The galectin-4-glycan axis in intestinal inflammation: friend or foe?

MASSARO, MORA; CAGNONI, ALEJANDRO J; MANSELLE COCCO, MONTANA N; CUTINE, ANABELA M; MERLO, JOAQUÍN P; VEIGAS, FLORENCIA; GATTO, SABRINA; MORALES, ROSA M; PEREZ-SAEZ, JUAN M; LENIS, BLADIMIRO; TOSCANO, MARTA A; RABINOVICH, GABRIEL A; MARIÑO, KARINA V

Mar del Plata

Congreso; 2022 Reunion Anual Sociedad Argentina de Inmunologia; 2022

Sociedad Argentina de Inmunología

Inflammatory Bowel Diseases (IBD) including ulcerative colitis (UC) and Crohn’s disease (CD) constitute a group of chronic disorders that affect the gastrointestinal tract. Limitations of the currently available treatments generate a need for new therapeutic targets.

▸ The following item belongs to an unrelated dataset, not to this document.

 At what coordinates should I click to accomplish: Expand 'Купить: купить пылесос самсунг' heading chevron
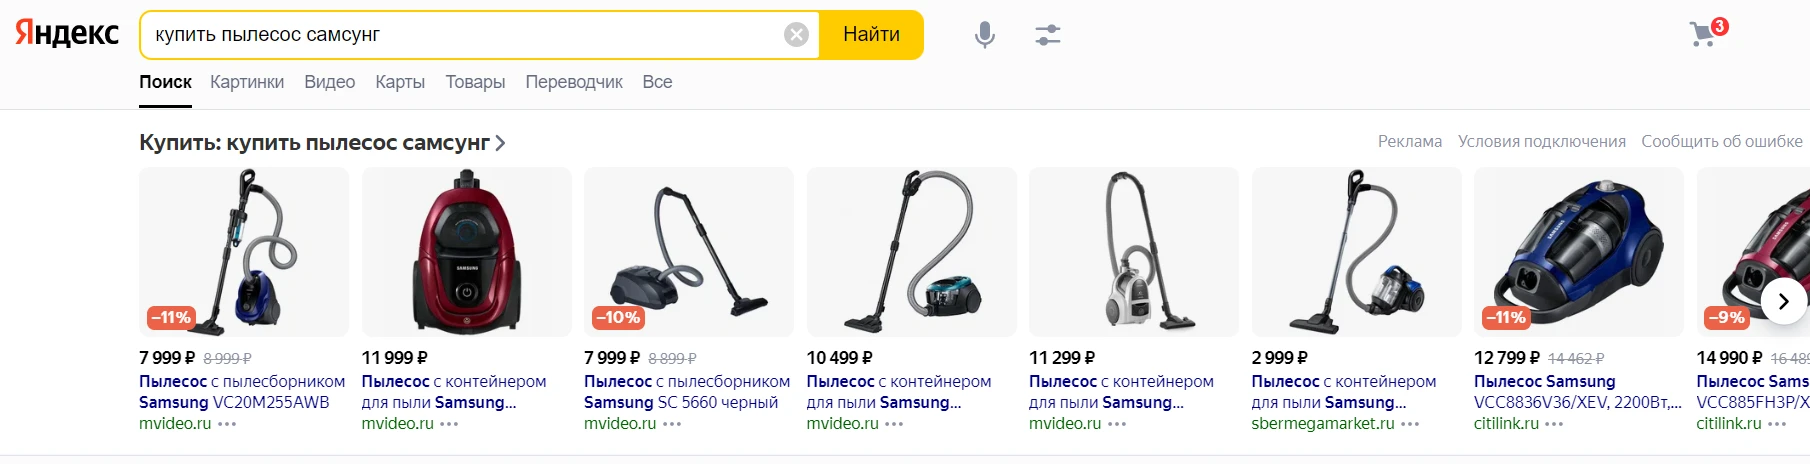[x=500, y=143]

Galectin-4 (Gal4) is a tandem-repeat type lectin with two carbohydrate recognition (CRD) domains that is predominantly expressed in intestinal epithelial cells, but its role in IBD is still under debate. In this work, we analyzed single cell RNAseq transcriptomic data from UC patients and found that Gal4 is downregulated when compared to healthy controls (p-val=4.9e-68). We then evaluated the influence of Gal4 using transgenic mice with a specific depletion of Gal4 in the intestinal epithelium (CreVill+/-/FloxGal4+/+). Although development of dextran sulfate sodium (DSS) acute colitis in these mice did not show statistically significant differences in weight loss and colon weight/length ratio when compared to WT littermates, we found significant differences in the T cell compartment, as mesenteric lymph nodes showed increased proportion CD4+ CD62L+ CD44+ memory T cells (p-val=0.009). No differences in the myeloid or B cell compartments were found. Next, and in order to explore the functional role of this protein, we have optimized the recombinant expression and purification of human Gal4 in E. coli BL21 (DE3) cells. As the His-Gal4 construct did not show optimal results, vector pET-28a-SUMO-Gal4 was finally selected for transformation. For purification, the SUMO tag was cleaved, and two sequential affinity columns (Ni-NTA and lactose) were used, obtaining 2 mg/L of active hGal4. Activity was biochemically tested by solid phase assays and in vitro, as hGal4 was able to induce interleukin-6 secretion in activated (anti-CD3 and anti-CD28) splenocytes. In summary, with these preliminary results we set up the basis for further characterization of the role of the Gal4-glycan axis in intestinal inflammation.